How relevant are you to the consumer? By that I don’t just mean that you should only produce what they find useful in their lives. What I mean is how good are you at matching your output to their interests? Do you ask your public what interests them? Do you measure their response? Do you work hard enough to make your product of relevance?
And finally, how editorially diverse are you? Your public is very diverse in its ethnicity, identity, interests, emotions etc. Take the local paper – how can that represent a community which is so connected to different places, activities. I live in Camden where my children go to school and I eat and drink and play football. I work in central London but my football team is in East London, my wife is from West London I have relatives in Bolivia and Germany and I am interested in archeology and Scandinavian literature. What’s my most relevant media and can you provide it?
It’s only when we have started to answer some of those questions that we can start to talk about pay-walls or public subsidies. First we must show the public that we understand that our role as journalists has changed from gatekeepers to networkers and that we can provide the traditional functions of reporting, analysis, commentary and entertainment – then when we have saved journalism perhaps the world will save us.

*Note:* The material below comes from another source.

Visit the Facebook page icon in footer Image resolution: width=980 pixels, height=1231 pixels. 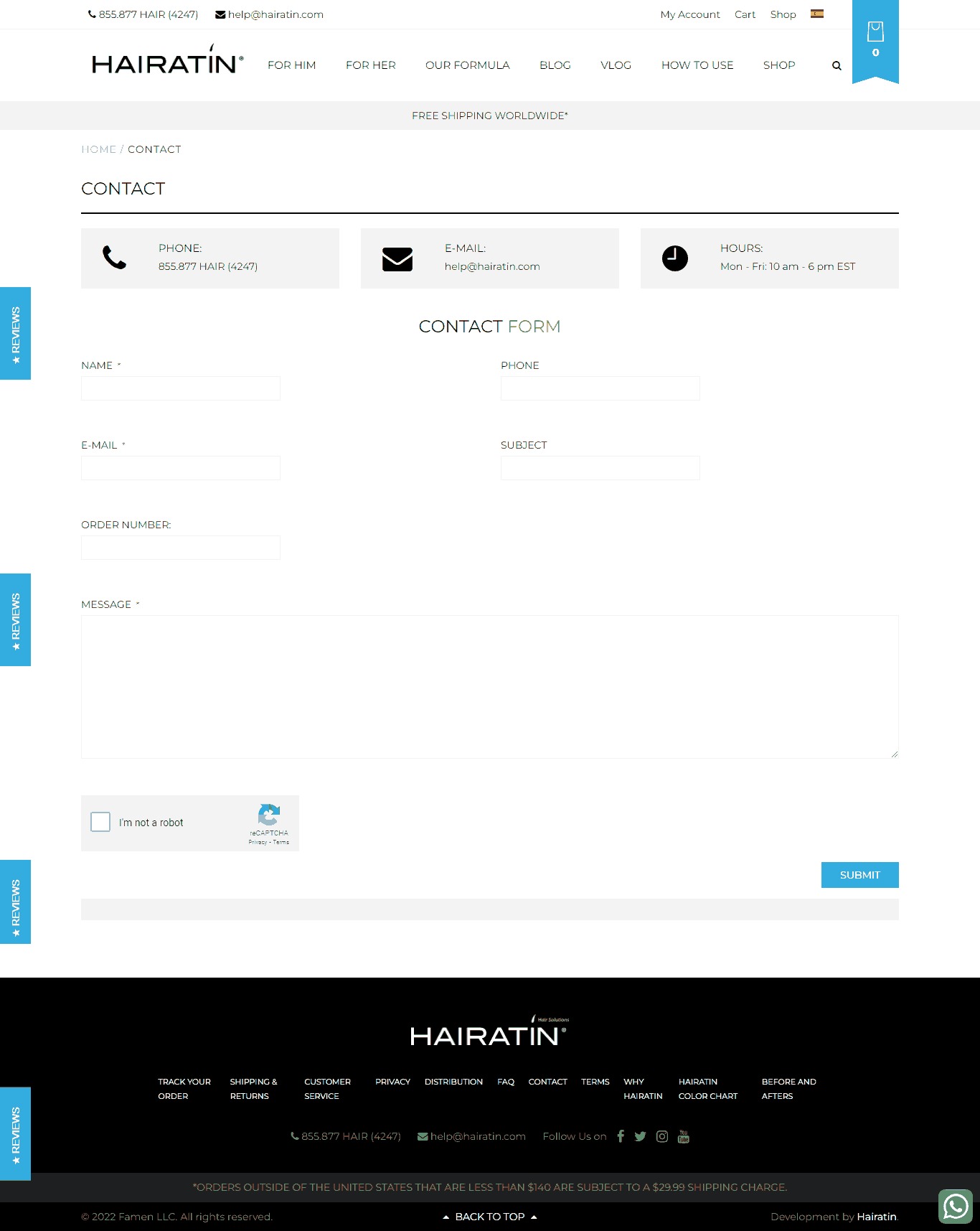pos(621,1136)
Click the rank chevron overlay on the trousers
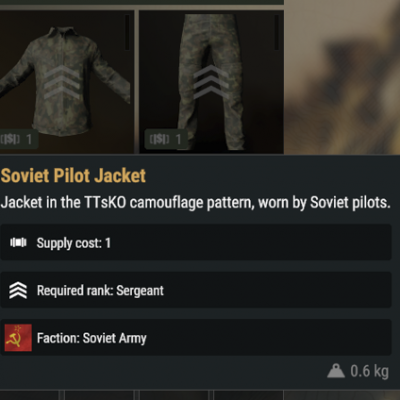 (211, 82)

When you look back five years you realise how much has changed and how much might change in the next five years. But that will not be the end of it. You must now prepare for permanent impermanence.
Just when you get used to Twitter, for example, you may find that it is replaced or supplemented by something new. Downs Law and Moore’s Law show no sign of slowing down. So by the end of the next five years you will face a new landscape – possibly more geologically different even than the new environment we face ourselves in now.
In some shape there will emerge a more semantic web that understands what you want from the Internet and seeks to provide it – so it threatens to disintermediate the editorial function entirely.
At the very least we can expect much more intelligent search so that the consumer can access information that they didn’t even realise they wanted.
We will be able to tap into the power of connected online data and networks – but the Internet will be so vast that we will increasingly operate in separate clouds within that internet sphere – this has profound implications for the role of news media organisations as they shift from institutions to networks to clouds.
So my final prediction is quite simply this. We don’t know what is going to happen next. All we can do is try much harder to understand and act upon change as it happens. I hope this talk has contributed to that process and I look forward to hearing from you about how you think we can save journalism so it can save the world.